T. E. Srinivasan

Personal information
- Full name: Tirumalai Echambadi Srinivasan
- Born: 26 October 1950 Madras, Tamil Nadu, India
- Died: 6 December 2010 (aged 60)
- Batting: Right-handed
- Bowling: Legbreak

International information
- National side: India;
- Only Test (cap 153): 13 March 1981 v New Zealand
- ODI debut (cap 33): 6 December 1980 v Australia
- Last ODI: 10 January 1981 v New Zealand

Career statistics
| Competition | Test | ODI |
| Matches | 1 | 2 |
| Runs scored | 48 | 10 |
| Batting average | 24.00 | 5.00 |
| 100s/50s | 0/0 | 0/0 |
| Top score | 29 | 6 |
| Catches/stumpings | 0/– | 0/– |
- Source: CricInfo, 4 February 2006

= T. E. Srinivasan =

Indian cricketer (1950–2010)

Tirumalai Echambadi Srinivasan (26 October 1950 – 6 December 2010) was a former Indian cricketer who played in one Test match and two One Day Internationals (ODIs) from 1980 to 1981.

Srinivasan was born in Chennai.
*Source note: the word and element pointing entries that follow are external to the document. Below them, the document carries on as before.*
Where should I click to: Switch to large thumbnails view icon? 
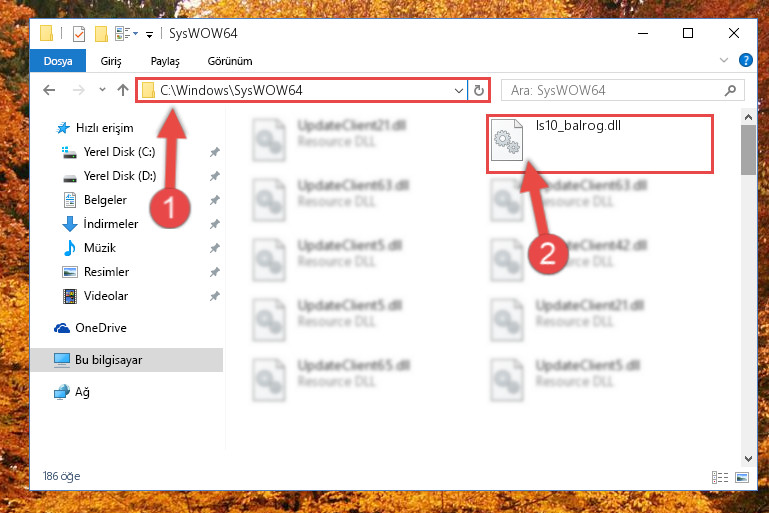click(742, 477)
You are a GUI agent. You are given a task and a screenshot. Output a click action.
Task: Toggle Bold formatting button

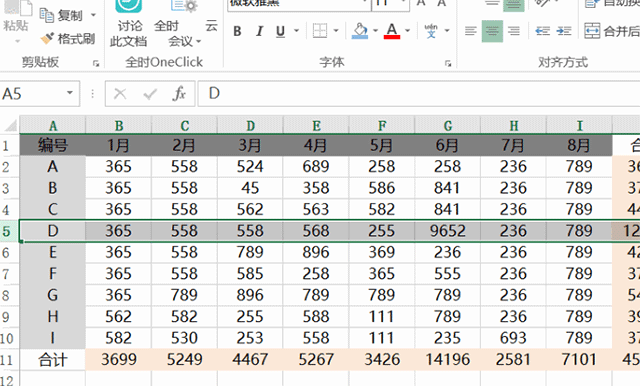[x=237, y=31]
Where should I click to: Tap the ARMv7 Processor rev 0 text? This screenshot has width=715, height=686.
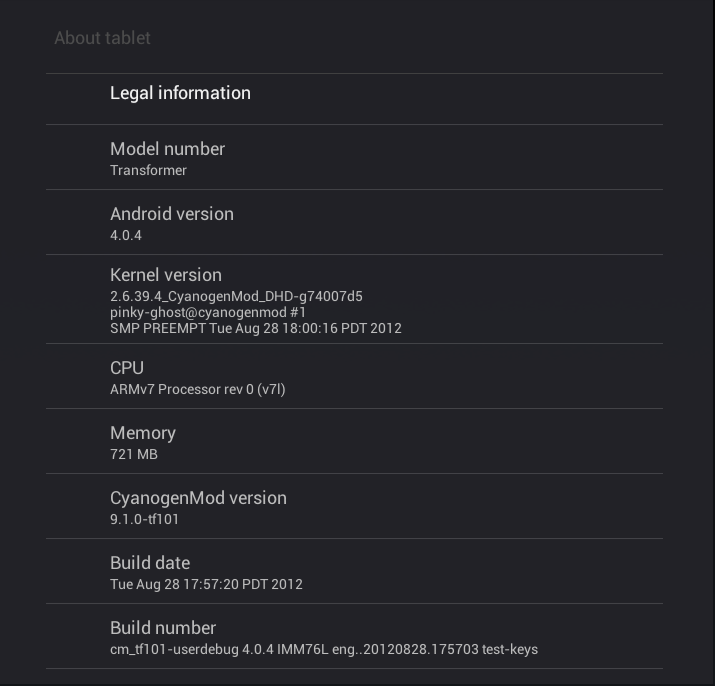(197, 389)
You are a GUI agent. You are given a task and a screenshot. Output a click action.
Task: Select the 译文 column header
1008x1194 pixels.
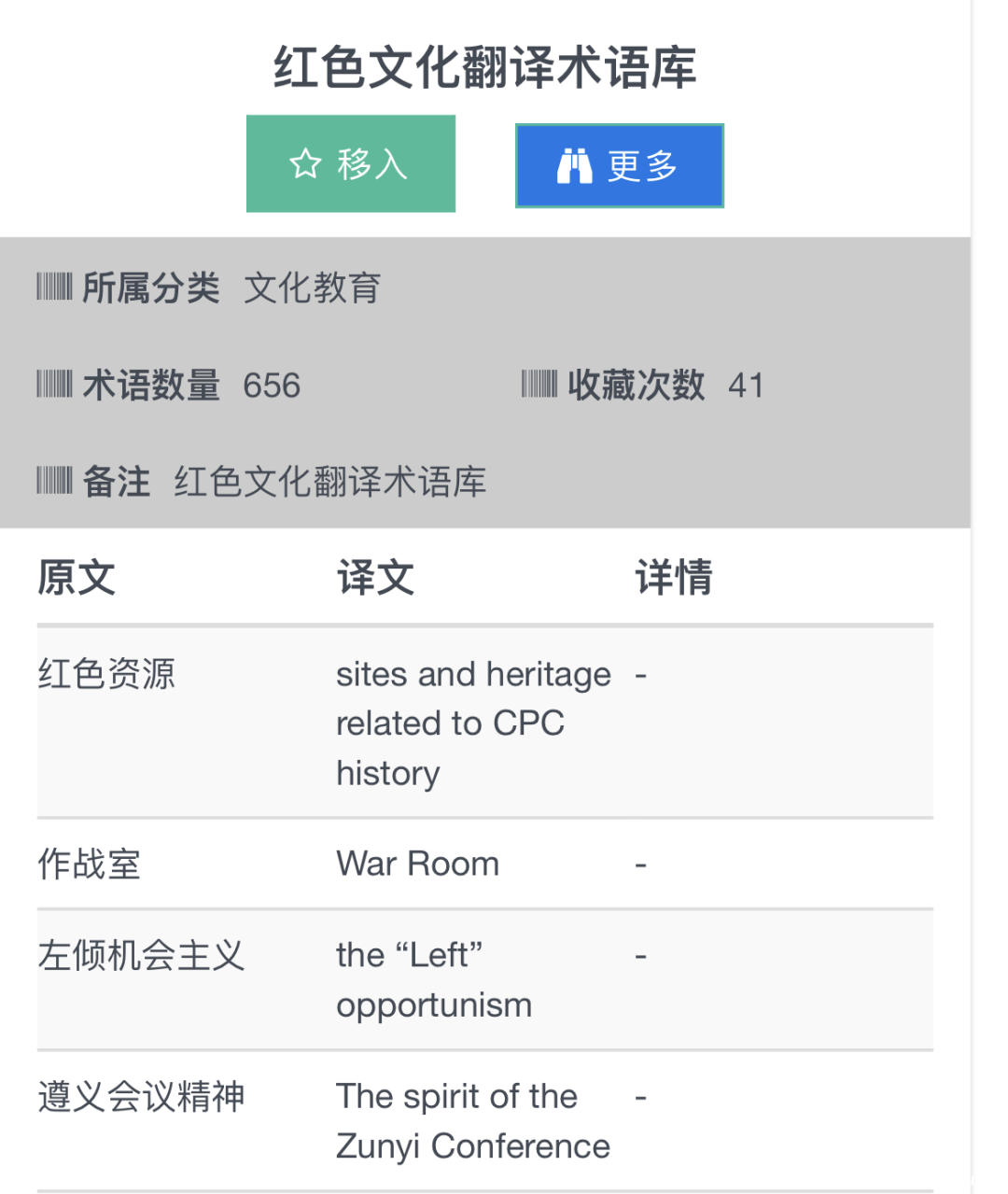(375, 577)
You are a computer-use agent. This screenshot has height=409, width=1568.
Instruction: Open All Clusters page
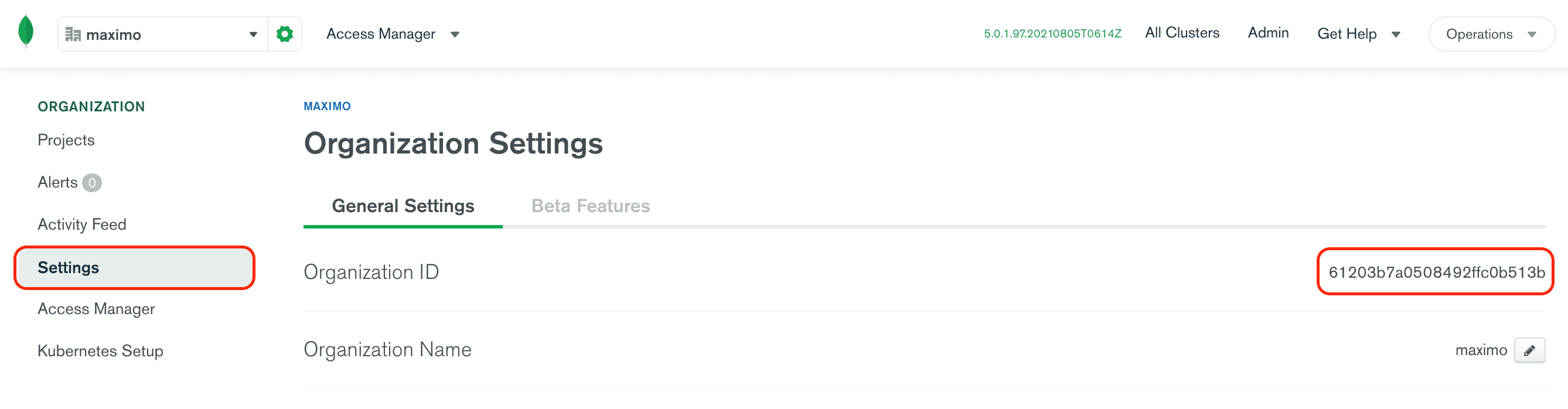[x=1181, y=33]
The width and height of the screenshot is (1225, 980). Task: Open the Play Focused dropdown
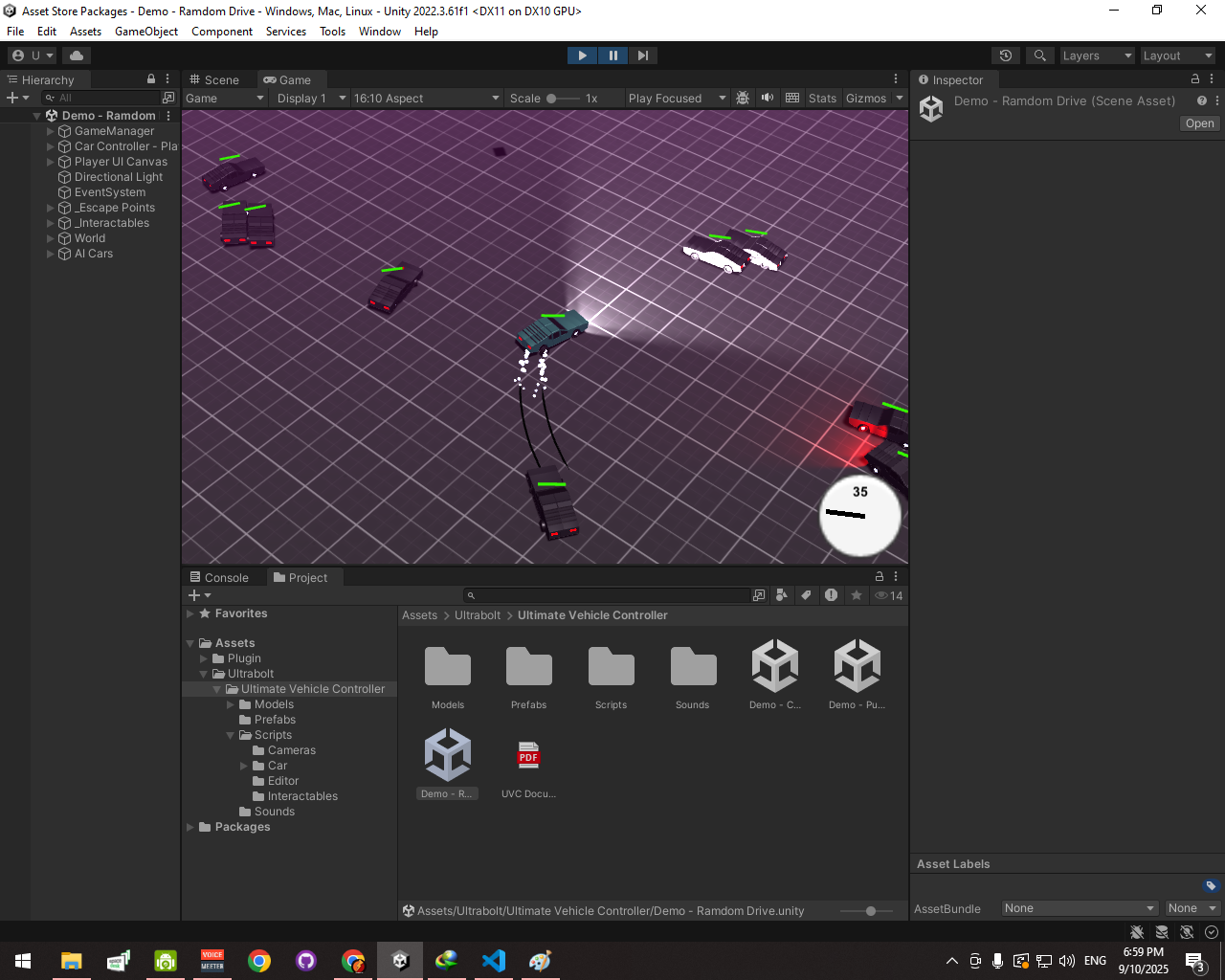(x=677, y=99)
His father was famous Tamil actor T. E. Varadan. He was first noticed when he hit 112 for South Zone against North Zone in the Duleep Trophy in the 1977–78 season. A string of consistent performances, culminating in an innings of 129 in the 1980–81 Deodhar Trophy final and an unbeaten ton against Delhi in the Irani Trophy, earned him a place in the India squad for that season's tour of Australia and New Zealand. He could, however, not make an impact in his two ODIs and scored 48 runs in his only Test, in Auckland.

Srinivasan died on 6 December 2010 aged 60 after a long struggle against brain cancer. He had had two operations and was due to have a third when he died.